▸ WHAT IS REQUIRED
I would like the line with "Task: Click the delete option leg trash icon" and every line after it, down to the end of the entries below, output exactly and without pictures.

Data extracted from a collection
-------

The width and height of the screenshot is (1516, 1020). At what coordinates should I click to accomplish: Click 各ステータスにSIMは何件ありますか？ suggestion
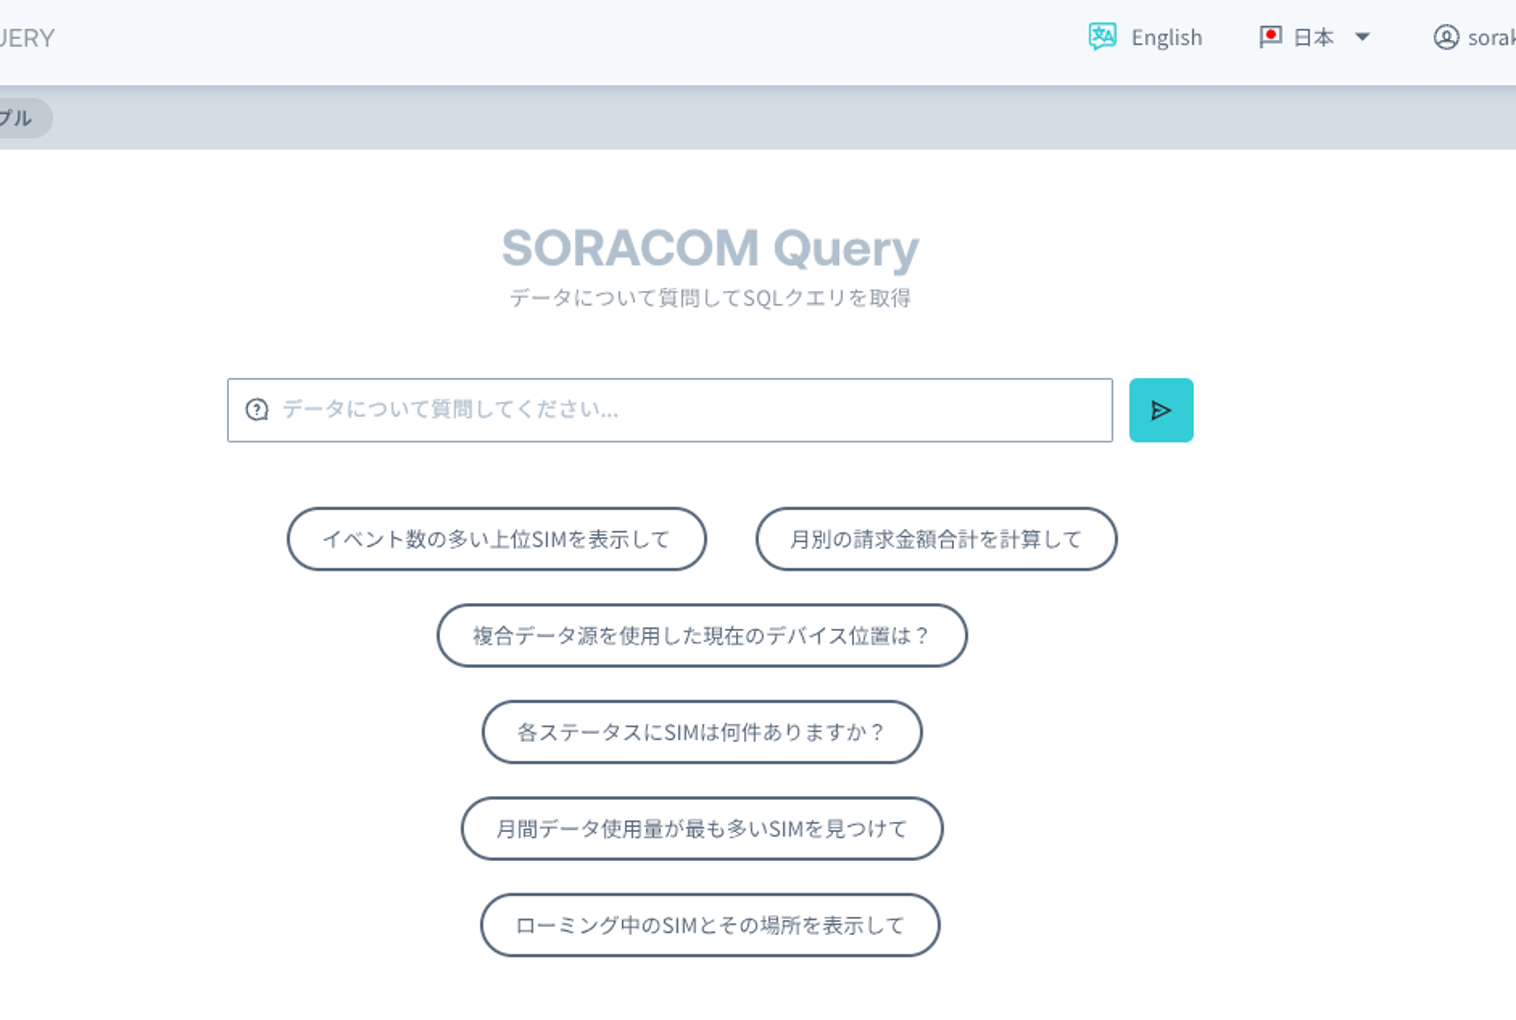coord(702,732)

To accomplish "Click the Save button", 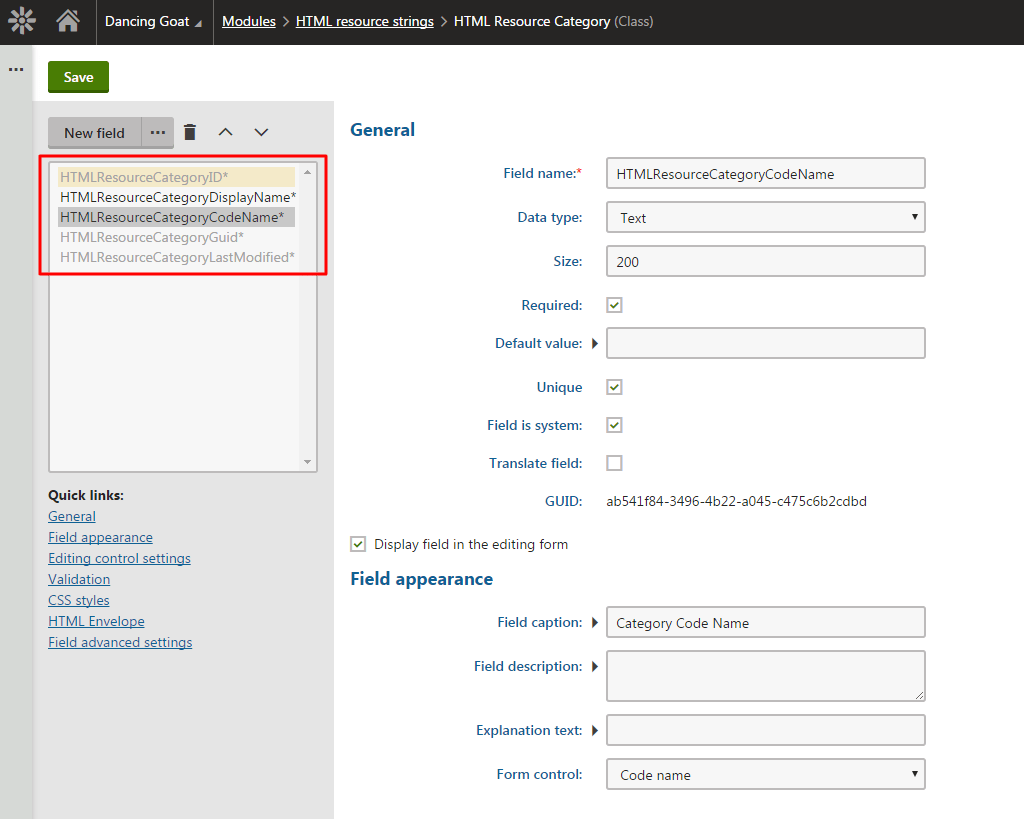I will [78, 76].
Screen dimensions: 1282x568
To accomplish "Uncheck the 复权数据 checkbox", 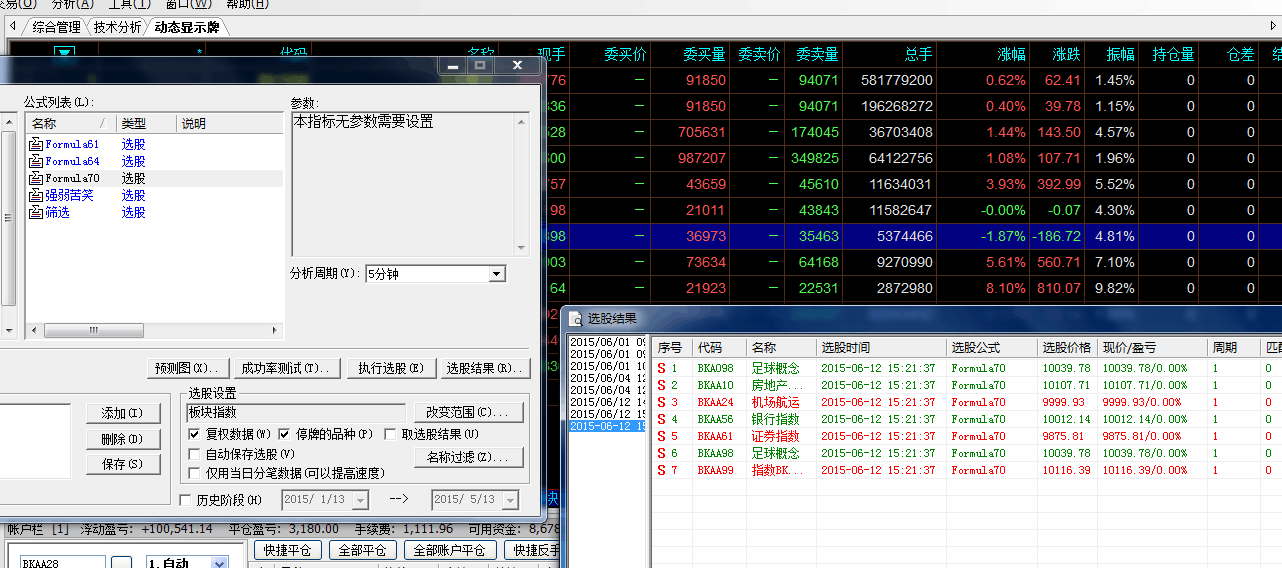I will 195,435.
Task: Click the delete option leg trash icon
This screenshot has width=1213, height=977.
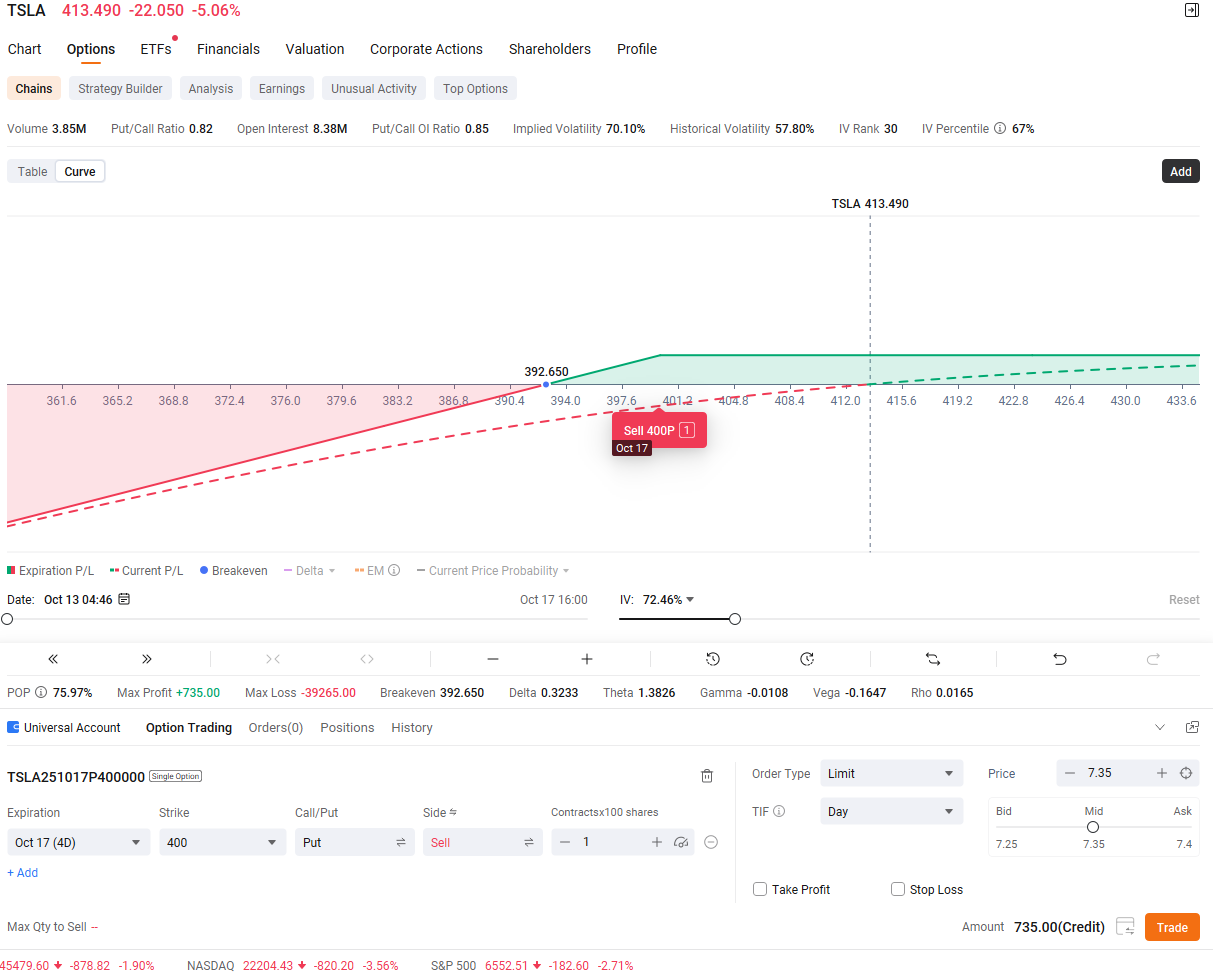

-------

▸ SOLUTION BELOW
Task: Click the delete option leg trash icon
This screenshot has width=1213, height=977.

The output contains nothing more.